CHIPS is the latest kitschy-yet-beloved cop show to get remodeled on the big screen as a bromantic buddy comedy. However, unlike the way the movie versions of Starsky & Hutch and 21 Jump Street played up those shows’ alleged homoeroticism for ironic, lighthearted laughs, CHIPS lets it be known from the jump that it isn’t down with that gay shit.

When Michael Peña’s Frank “Ponch” Poncherello and Dax Shepard’s Jon Baker first meet, Ponch immediately gets standoffish as Baker tries to hug him while wearing nothing but boxer briefs. When Baker accuses Ponch of being homophobic, we get a rambling, not-that-funny debate between them about what homophobia actually is. They bicker for the first half of the film, of course, but eventually bond when Ponch accidentally faceplants into Baker’s naked crotch while trying to carry Baker over to a bathtub (you just have to roll with the setups). Twitter folk have been griping about these moments of gay panic from the movie’s trailers, but considering how this flick is such a jacked, testosterone-heavy frenzy of car chases, explosions, violence, hot women and wall-to-wall dick jokes, I’m actually kind of shocked there aren’t more homophobic gags here. (It is worth noting that there are gay male characters in the movie, but they seem to be there only to die horribly or get injured a lot.)

To say CHIPS is hypermasculine would be putting it mildly. In one climactic scene, a character has three of his fingers blown off — yet he still continues to whoop somebody’s ass despite the lost digits. All this manly madness comes from Shepard, who wrote and directed the whole shebang. Continuing in the same high-octane spirit he brought to the 2012 film Hit & Run (which he wrote, co-directed and starred in), Shepard uses CHIPS to once again show he could be an R-rated Hal Needham, making the kind of dumb-fun chase films the stuntman-turned-director aced with Burt Reynolds back in the day. You know, where men were Men, driving souped-up cars and bikes, shagging sexy dames and leaving massive pileups — both human and automotive —in their wake.
^^^^^^^^
• **Assigned task 1**
Rewrite the CHIPS review from "CHIPS is the" to "that gay shit.", changing "buddy comedy" to "action comedy".
• **Assigned task 2**
List every real person, not a film character, whom the CHIPS review names.

• **Dataset extract**
^^^^^^^^
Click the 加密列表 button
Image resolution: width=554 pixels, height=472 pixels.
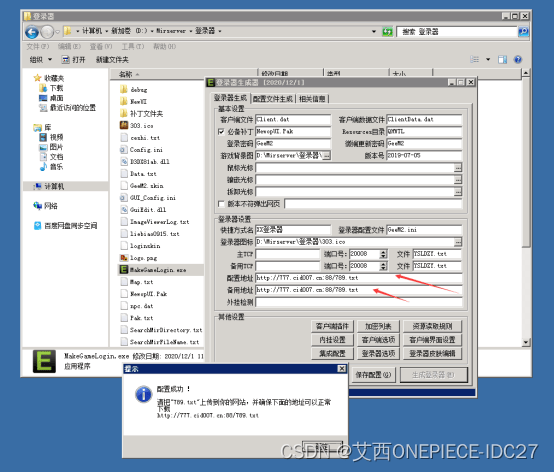tap(378, 326)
^^^^^^^^
• **Problem solution 1**
CHIPS is the latest kitschy-yet-beloved cop show to get remodeled on the big screen as a bromantic action comedy. However, unlike the way the movie versions of Starsky & Hutch and 21 Jump Street played up those shows’ alleged homoeroticism for ironic, lighthearted laughs, CHIPS lets it be known from the jump that it isn’t down with that gay shit.

• **Problem solution 2**
Michael Peña
Dax Shepard
Hal Needham
Burt Reynolds